**PROBLEM:** Exactly the lines from the start of the data through the line containing "Task: Set Polarität relay to I (on)" should be output, with both ends kept and nothing added.

..............................

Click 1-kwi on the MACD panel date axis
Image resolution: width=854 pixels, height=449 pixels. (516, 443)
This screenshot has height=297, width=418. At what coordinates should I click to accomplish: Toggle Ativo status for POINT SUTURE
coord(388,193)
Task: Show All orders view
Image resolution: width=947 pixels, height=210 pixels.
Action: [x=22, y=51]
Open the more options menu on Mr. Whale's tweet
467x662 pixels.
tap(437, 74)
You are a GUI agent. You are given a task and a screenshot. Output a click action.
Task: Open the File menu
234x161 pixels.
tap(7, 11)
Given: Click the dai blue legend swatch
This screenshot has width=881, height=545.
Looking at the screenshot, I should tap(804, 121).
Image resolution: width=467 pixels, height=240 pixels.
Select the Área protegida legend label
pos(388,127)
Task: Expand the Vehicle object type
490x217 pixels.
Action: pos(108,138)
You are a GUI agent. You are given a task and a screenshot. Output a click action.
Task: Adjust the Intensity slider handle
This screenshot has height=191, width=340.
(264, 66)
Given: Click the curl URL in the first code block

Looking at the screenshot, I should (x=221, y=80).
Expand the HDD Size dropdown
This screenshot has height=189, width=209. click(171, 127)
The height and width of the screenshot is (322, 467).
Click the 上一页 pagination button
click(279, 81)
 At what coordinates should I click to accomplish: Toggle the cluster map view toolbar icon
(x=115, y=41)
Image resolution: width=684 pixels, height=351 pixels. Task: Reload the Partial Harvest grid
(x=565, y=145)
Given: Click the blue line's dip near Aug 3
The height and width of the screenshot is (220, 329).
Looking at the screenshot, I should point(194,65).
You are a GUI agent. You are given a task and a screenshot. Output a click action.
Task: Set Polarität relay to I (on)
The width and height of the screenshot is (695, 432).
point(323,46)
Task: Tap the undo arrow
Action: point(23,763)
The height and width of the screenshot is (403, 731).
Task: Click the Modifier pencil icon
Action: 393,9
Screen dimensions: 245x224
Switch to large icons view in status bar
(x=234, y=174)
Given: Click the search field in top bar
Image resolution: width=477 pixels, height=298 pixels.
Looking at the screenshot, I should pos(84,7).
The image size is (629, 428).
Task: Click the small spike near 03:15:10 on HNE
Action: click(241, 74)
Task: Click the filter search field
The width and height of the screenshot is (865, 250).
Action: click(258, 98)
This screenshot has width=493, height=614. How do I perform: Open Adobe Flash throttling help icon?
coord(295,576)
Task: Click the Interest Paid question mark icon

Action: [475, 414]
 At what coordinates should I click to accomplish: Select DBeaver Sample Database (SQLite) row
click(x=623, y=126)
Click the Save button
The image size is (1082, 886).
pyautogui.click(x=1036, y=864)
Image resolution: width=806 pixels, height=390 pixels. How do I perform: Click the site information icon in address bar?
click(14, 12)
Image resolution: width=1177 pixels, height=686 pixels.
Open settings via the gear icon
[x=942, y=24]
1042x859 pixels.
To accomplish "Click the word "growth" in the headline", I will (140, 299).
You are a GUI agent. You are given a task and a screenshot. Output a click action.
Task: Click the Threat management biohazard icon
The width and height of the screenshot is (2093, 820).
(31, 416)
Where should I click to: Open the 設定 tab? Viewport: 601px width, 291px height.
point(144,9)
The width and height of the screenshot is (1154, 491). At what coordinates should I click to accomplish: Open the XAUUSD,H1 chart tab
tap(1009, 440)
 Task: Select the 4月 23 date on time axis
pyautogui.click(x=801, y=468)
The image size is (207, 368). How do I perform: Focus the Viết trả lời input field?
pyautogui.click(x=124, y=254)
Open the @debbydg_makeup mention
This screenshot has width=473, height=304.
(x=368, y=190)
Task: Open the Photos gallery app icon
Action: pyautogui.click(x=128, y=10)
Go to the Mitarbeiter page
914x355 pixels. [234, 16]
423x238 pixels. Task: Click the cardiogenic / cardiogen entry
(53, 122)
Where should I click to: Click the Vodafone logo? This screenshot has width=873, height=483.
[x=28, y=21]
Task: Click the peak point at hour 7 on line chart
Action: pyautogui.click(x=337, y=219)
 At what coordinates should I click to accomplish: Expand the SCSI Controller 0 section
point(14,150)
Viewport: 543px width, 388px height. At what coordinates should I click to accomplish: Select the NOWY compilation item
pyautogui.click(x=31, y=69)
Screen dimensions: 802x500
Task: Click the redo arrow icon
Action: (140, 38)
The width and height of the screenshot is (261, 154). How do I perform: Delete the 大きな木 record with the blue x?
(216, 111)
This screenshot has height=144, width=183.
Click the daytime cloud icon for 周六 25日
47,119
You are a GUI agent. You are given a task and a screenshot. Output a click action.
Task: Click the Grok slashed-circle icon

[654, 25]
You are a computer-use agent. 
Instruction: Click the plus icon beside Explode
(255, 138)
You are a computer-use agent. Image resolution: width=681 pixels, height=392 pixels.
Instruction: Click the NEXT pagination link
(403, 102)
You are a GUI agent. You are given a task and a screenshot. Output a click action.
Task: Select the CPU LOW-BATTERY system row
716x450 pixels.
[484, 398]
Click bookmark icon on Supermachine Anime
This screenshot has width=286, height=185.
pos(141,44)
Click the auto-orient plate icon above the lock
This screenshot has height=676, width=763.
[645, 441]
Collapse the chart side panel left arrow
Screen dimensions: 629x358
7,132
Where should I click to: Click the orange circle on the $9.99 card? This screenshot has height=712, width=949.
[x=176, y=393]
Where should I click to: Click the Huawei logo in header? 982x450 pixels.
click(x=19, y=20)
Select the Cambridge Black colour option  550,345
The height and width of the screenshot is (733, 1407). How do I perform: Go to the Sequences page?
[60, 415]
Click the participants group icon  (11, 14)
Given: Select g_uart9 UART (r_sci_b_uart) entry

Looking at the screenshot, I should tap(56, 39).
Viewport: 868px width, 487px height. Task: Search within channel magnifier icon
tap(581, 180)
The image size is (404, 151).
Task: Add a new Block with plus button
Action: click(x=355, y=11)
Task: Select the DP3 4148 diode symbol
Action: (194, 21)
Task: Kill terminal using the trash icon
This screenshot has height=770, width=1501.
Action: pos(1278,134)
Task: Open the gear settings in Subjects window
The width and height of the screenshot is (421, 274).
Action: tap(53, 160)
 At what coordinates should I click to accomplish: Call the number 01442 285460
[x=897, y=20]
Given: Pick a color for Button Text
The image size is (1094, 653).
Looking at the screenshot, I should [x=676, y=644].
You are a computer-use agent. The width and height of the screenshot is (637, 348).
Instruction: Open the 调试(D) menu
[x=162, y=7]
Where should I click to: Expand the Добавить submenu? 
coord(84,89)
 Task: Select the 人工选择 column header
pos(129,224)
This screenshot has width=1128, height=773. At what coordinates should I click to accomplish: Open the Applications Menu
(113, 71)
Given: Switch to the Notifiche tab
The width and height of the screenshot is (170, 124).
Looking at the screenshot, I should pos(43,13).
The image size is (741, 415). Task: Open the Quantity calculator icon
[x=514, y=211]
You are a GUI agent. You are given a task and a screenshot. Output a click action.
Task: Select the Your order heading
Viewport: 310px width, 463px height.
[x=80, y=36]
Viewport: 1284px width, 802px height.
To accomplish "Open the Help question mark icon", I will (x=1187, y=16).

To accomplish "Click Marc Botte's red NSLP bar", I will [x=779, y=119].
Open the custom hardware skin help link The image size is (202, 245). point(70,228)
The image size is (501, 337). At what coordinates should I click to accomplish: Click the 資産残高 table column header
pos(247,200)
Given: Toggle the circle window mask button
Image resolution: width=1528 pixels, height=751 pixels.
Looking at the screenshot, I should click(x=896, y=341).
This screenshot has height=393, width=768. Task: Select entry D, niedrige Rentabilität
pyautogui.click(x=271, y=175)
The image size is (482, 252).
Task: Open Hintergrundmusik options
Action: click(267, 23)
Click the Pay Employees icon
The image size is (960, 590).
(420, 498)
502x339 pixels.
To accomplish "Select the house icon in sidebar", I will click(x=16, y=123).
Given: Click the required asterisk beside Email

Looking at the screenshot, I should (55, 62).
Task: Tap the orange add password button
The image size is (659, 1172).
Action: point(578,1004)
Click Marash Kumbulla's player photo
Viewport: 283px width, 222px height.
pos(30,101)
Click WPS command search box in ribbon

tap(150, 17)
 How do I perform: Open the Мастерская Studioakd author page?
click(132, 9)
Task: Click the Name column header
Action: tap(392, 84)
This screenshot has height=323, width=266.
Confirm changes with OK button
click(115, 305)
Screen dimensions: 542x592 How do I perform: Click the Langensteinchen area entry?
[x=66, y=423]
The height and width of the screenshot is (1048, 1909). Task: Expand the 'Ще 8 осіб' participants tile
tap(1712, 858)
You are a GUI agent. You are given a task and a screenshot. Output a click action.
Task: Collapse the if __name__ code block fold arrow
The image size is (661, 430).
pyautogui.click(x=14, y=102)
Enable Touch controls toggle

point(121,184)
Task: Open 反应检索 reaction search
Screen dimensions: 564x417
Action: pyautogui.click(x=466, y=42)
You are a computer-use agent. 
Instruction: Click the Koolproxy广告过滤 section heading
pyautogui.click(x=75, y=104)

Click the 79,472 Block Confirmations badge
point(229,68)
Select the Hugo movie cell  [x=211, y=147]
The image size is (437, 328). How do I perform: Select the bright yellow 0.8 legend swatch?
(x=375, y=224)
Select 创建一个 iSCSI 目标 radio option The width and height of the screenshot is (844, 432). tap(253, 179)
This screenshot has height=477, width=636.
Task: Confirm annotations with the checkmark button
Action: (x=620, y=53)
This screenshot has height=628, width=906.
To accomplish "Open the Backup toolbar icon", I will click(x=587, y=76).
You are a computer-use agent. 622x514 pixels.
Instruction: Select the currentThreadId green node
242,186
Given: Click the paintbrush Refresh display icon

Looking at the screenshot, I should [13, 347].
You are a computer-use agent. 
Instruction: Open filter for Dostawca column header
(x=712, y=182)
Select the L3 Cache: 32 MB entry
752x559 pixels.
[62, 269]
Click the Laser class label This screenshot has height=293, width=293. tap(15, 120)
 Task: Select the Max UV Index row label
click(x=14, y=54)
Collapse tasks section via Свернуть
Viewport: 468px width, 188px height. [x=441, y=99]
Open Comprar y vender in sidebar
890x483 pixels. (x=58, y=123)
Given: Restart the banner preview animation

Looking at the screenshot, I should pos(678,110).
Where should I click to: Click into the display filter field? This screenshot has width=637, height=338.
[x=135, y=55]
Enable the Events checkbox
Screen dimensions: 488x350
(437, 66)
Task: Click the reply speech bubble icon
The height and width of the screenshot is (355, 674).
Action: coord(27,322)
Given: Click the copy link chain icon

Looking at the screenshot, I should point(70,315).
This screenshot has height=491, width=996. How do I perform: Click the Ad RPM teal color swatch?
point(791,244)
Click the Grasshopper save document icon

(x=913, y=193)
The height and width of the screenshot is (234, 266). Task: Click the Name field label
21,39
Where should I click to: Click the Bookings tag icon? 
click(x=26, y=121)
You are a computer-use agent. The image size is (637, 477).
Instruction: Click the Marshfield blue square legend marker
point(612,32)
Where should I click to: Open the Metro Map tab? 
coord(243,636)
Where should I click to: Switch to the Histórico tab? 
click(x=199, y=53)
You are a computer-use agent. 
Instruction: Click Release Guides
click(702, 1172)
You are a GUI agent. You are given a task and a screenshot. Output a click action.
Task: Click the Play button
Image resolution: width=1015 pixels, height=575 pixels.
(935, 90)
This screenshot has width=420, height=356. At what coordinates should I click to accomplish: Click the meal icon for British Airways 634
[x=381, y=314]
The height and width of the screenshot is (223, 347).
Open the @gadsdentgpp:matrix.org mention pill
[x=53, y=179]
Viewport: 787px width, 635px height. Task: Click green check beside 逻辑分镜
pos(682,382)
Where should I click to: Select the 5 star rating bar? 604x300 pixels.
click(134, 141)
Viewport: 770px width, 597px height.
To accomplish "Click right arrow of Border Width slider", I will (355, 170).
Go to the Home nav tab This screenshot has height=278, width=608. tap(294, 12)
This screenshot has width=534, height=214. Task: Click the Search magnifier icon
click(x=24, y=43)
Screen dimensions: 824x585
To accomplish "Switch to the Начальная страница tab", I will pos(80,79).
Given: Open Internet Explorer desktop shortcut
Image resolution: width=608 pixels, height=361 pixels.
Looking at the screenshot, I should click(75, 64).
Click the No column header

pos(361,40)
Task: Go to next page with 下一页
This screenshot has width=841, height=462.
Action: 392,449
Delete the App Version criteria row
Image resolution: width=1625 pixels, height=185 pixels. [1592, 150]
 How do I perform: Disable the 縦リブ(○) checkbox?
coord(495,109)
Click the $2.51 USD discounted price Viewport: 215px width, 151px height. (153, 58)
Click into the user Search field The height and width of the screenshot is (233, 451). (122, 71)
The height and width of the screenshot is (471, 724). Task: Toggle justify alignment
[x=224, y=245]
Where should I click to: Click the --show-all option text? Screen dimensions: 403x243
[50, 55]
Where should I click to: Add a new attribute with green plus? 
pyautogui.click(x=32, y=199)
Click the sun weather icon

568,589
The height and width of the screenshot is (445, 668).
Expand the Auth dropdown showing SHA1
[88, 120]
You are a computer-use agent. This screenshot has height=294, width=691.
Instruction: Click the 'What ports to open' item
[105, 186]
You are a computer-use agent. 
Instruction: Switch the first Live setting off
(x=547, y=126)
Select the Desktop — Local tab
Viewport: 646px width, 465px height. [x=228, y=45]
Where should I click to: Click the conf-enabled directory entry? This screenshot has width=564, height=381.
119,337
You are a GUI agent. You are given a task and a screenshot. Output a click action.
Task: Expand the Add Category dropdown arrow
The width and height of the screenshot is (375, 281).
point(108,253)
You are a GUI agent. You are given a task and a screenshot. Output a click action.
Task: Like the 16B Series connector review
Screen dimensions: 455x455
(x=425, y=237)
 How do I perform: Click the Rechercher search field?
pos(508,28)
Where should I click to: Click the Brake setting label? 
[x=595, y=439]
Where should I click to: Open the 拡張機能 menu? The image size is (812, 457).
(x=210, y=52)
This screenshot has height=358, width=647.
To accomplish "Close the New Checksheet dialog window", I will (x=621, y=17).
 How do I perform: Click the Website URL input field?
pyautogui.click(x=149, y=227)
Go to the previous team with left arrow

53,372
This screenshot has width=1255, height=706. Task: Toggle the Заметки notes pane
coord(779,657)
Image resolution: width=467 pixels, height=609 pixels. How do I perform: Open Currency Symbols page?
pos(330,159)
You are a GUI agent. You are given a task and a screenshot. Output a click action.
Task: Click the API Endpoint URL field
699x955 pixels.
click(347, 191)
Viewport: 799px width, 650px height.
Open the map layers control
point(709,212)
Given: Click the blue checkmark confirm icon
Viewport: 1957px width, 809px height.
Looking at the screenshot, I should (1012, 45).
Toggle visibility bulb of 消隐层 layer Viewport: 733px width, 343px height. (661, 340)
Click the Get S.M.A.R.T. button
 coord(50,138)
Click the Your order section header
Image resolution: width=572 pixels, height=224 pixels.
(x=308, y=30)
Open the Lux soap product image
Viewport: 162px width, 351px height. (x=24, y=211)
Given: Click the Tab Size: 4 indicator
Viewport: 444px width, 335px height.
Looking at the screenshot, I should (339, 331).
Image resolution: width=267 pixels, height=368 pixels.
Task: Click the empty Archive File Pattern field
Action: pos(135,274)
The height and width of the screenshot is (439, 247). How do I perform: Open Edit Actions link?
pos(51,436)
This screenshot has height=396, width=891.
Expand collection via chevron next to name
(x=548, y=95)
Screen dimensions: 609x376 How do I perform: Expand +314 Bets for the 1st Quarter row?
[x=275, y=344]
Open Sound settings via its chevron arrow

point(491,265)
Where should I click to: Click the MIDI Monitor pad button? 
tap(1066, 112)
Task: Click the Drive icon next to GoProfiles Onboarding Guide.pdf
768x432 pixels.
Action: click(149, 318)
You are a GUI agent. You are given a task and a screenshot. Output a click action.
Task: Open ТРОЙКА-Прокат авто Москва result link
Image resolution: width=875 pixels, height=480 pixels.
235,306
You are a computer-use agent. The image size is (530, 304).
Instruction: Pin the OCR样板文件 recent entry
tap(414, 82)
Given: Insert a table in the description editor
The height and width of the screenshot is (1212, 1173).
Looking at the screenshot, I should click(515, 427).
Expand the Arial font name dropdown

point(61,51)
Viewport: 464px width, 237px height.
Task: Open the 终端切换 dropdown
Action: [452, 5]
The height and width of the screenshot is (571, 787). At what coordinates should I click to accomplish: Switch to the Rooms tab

..............................

**EXPECTED ANSWER:**
Click 1-kwi on the MACD panel date axis
Image resolution: width=854 pixels, height=449 pixels. (516, 443)
This screenshot has height=297, width=418. At what coordinates should I click to accomplish: Toggle Ativo status for POINT SUTURE
coord(388,193)
Task: Show All orders view
Image resolution: width=947 pixels, height=210 pixels.
Action: [x=22, y=51]
Open the more options menu on Mr. Whale's tweet
467x662 pixels.
tap(437, 74)
You are a GUI agent. You are given a task and a screenshot. Output a click action.
Task: Open the File menu
234x161 pixels.
tap(7, 11)
Given: Click the dai blue legend swatch
This screenshot has width=881, height=545.
Looking at the screenshot, I should tap(804, 121).
Image resolution: width=467 pixels, height=240 pixels.
Select the Área protegida legend label
pos(388,127)
Task: Expand the Vehicle object type
490x217 pixels.
Action: pos(108,138)
You are a GUI agent. You are given a task and a screenshot. Output a click action.
Task: Adjust the Intensity slider handle
This screenshot has height=191, width=340.
(264, 66)
Given: Click the curl URL in the first code block

Looking at the screenshot, I should (x=221, y=80).
Expand the HDD Size dropdown
This screenshot has height=189, width=209. click(171, 127)
The height and width of the screenshot is (322, 467).
Click the 上一页 pagination button
click(279, 81)
 At what coordinates should I click to accomplish: Toggle the cluster map view toolbar icon
(x=115, y=41)
Image resolution: width=684 pixels, height=351 pixels. Task: Reload the Partial Harvest grid
(x=565, y=145)
Given: Click the blue line's dip near Aug 3
The height and width of the screenshot is (220, 329).
Looking at the screenshot, I should point(194,65).
You are a GUI agent. You are given a task and a screenshot. Output a click action.
Task: Set Polarität relay to I (on)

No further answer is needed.